Dans un deuxième temps, le prolongement d’une période excentrique permet d’augmenter le temps sous tension total d’un muscle. Nous savons qu’un des facteurs permettant de développer une hypertrophie musculaire est le temps sous tension. Il a été déterminé que le temps optimal pour développer une hypertrophie joue entre 20 et 60 secondes de temps sous tension. Il est maintenant facile de conceptualiser qu’une augmentation du temps sous tension dans la phase excentrique peut-être un outil fort intéressassent lorsqu’il vient le temps de stimuler la croissance d’un muscle. De plus, comme mentionné un peu plus haut, la tension qui est créée à l’intérieur du muscle lors de la phase d’étirement de celui-ci impacte l’activation du mTor pathway qui potentialise le développement du volume de la musculature.


À quoi sert l’isométrique?


 Comme vous l’avez compris précédemment, le moment isométrique d’un mouvement représente une période statique entre l’instant d’étirement et celui de la contraction. Lors de l’exécution d’un exercice, nous pouvons utiliser un tempo isométrique long dans le but d’inhiber le réflexe élastique d’un muscle visé. Ce réflexe élastique est en fait un mécanisme de protection tendineuse qui tend à rapprocher les fibres musculaires lors de tensions importantes. En d’autres mots, un muscle emmagasinant une grande tension à l’étirement aura tendance à se recontracter rapidement dans le but d’éviter une possible déchirure musculaire. Il va sans dire que ce réflexe favorise le moment de contraction dû à une création du momentum élastique. Donc si votre objectif d’entrainement est de développer votre force en phase concentrique, vous aurez avantage à augmenter le temps isométrique suite à l’excentrique, le temps que le réflexe tendineux s’inhibe. De cette façon, favoriser le mouvement concentrique ne sera pas facilité et vous augmenterez votre tension de travail concentrique.

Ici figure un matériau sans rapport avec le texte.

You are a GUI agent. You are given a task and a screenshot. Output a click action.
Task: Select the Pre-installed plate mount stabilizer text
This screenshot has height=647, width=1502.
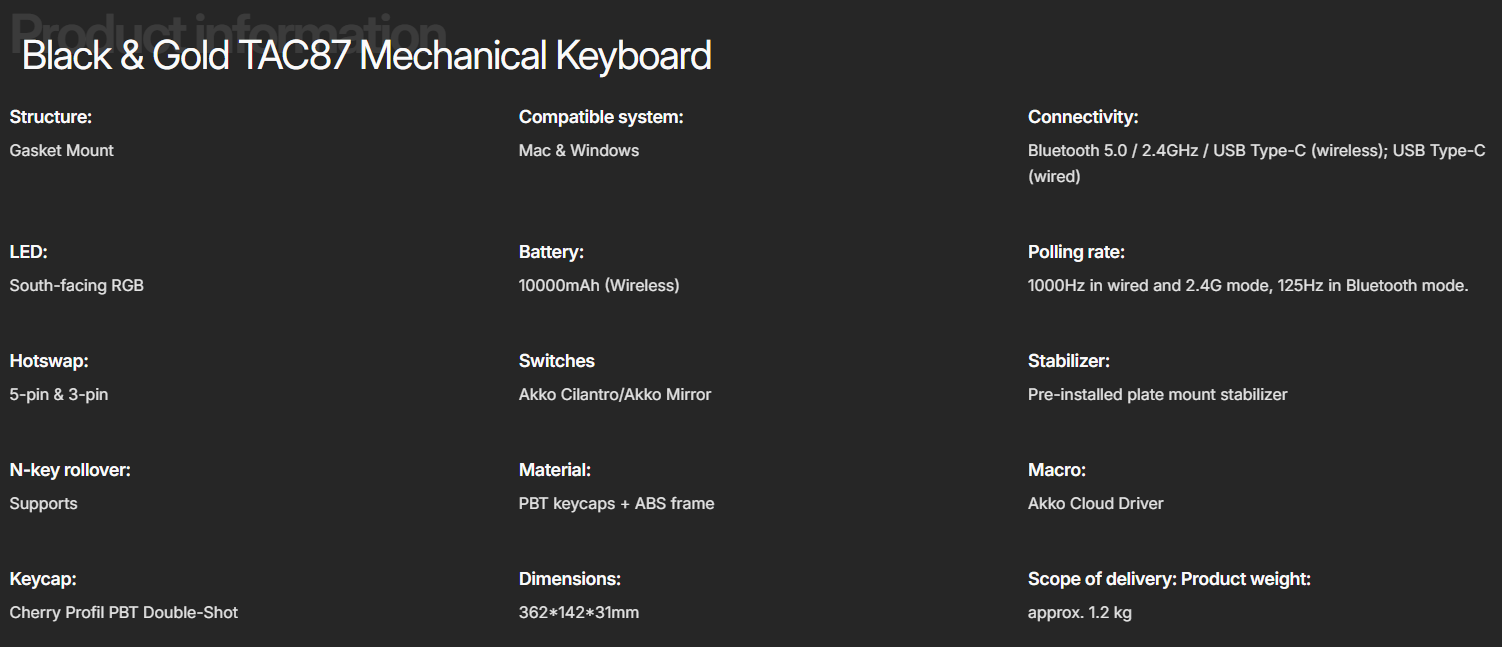tap(1158, 394)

Dans un autre ordre d’idées, les moments isométriques peuvent aussi être utilisés pour renforcir des parties de mouvement dans lesquelles vous êtes plus faible. Par exemple, vous pourriez prendre des pauses à des angles bien précis durant l’accomplissement d’un mouvement. Cela permettra en outre d’augmenter le nombre d'unité motrice recruter, tout en favorisant la coordination intra et intermusculaire. Ceci aura comme effet, d’augmenter le potentiel de force pouvant être exploité dans l’angle le plus difficile. 

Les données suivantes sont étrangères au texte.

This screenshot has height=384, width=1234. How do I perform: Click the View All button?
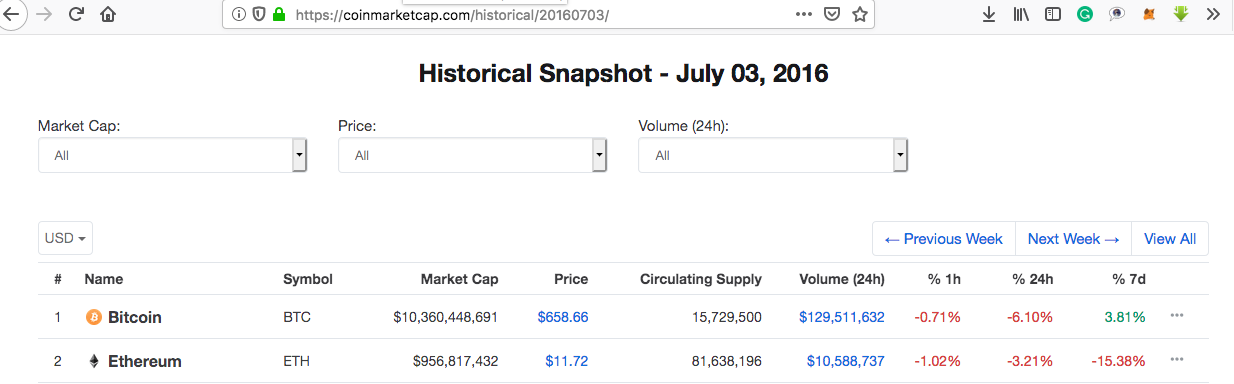click(1170, 239)
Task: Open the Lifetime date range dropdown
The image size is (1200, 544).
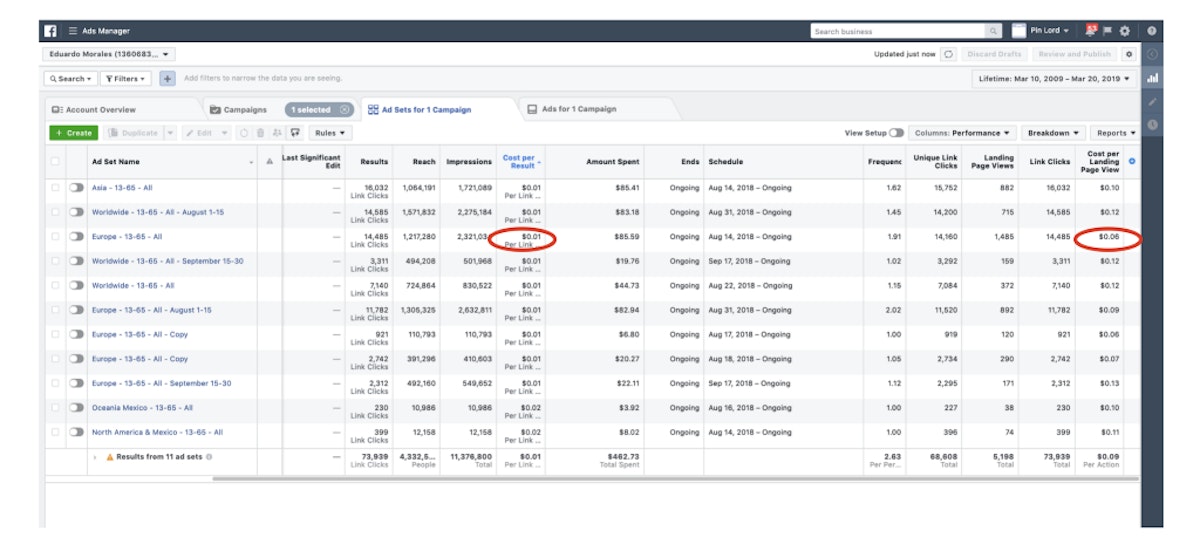Action: click(1053, 78)
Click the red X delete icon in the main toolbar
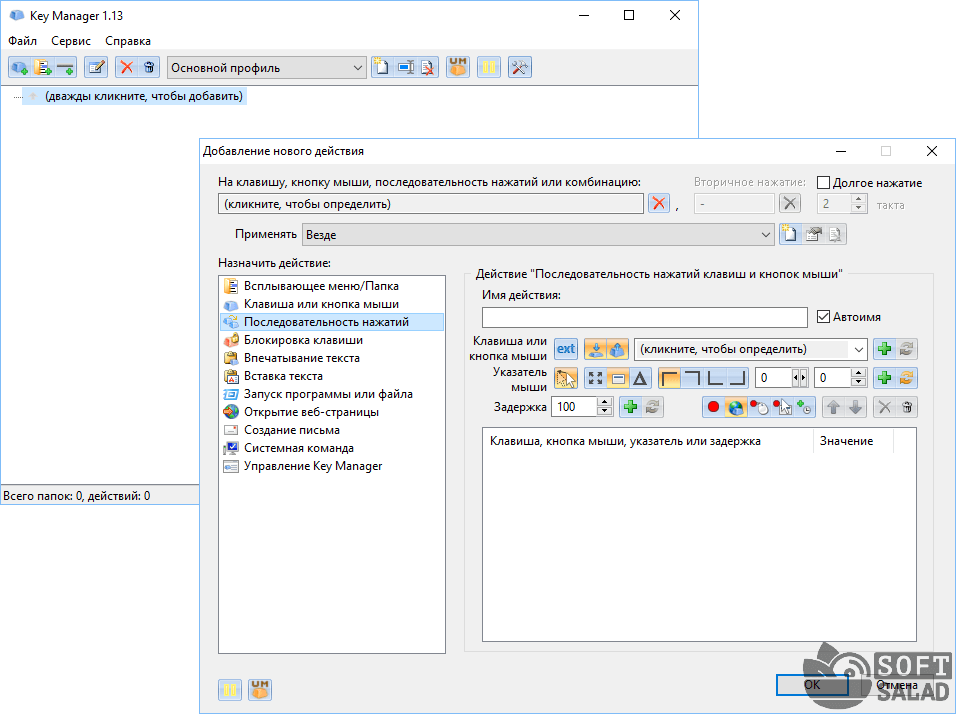 (126, 68)
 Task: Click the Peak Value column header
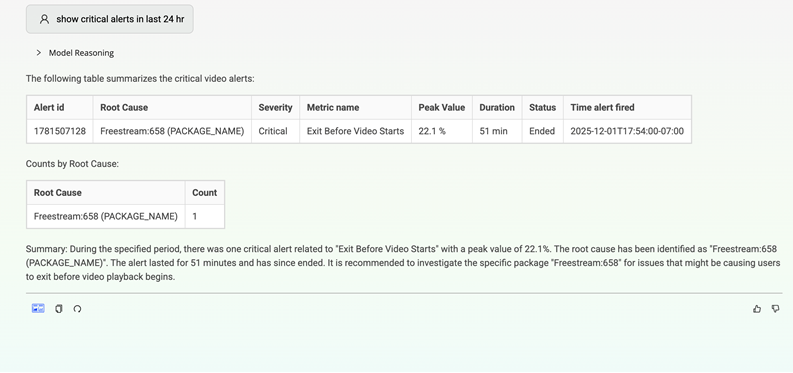(442, 107)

Chez le sportif, le temps isométrique peut aussi permet d’augmenter le potentiel de force dans un angle avantageux ou spécifique à un sport donné. Dans certains cas, le fait de travailler à partir d’angle spécifique pourra être une composante transférable sur la surface de jeu.

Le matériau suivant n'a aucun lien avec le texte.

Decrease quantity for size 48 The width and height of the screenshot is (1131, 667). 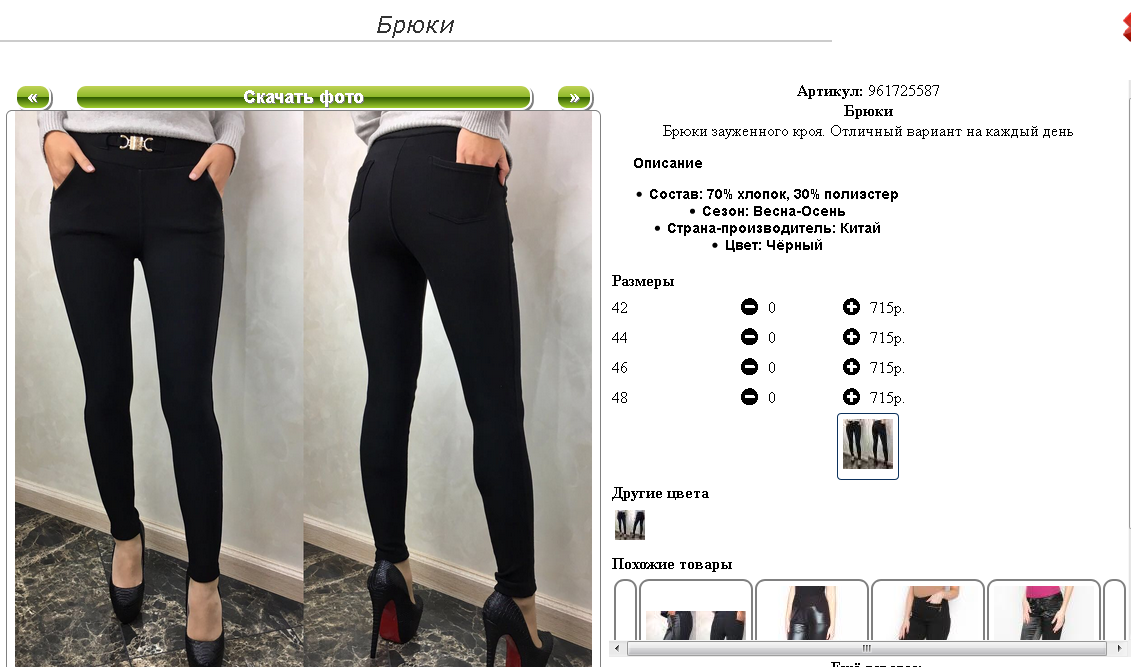coord(749,397)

Dans un dernier temps, il est possible d’utiliser les moments de travail isométrique pour générer une plus grande tension musculaire. Si par exemple, vous exécutez un développé couché, vous pourriez décider de garder la barre à quelques centimètres de votre poitrine pendant quelques secondes. Ce changement de tempo aura pour effet d’accentuer la tension à l’intérieur des fibres musculaires ce qui privilégie l’utilisation du mTor pathway.


À quoi sert le concentrique?


Le dernier type de contraction que nous devons aborder est la contraction concentrique. Cette contraction correspond au moment où les fibres musculaires d’un muscle se rapprochent. Nous pouvons affecter le développement de certaines habilitées musculaires en accélérant ou ralentissant le tempo concentrique. Par exemple, si nous travaillons avec un tempo concentrique explosif, nous serons en mesure d’augmenter la force globale générée lors d’une contraction. En effet, la force d’un mouvement est la résultant de la masse déplacée X l’accélération de celle-ci (F=m x a). En d’autres mots, plus vous tentez d’être explosif lors de la contraction, plus vous optimisez le développement de votre force. De plus, une explosion dans la phase concentrique vous permet d’augmenter le nombre d’unités motrices activées ce qui augmente aussi votre potentiel de force. Un mouvement explosif aura aussi un impact bénéfique sur votre hypertrophie musculaire. En effet, les mouvements explosifs permettent de recruter un plus grand nombre de fibres du type 2a et 2b représentants respectivement des fibres à plus grand potentiel hypertrophique.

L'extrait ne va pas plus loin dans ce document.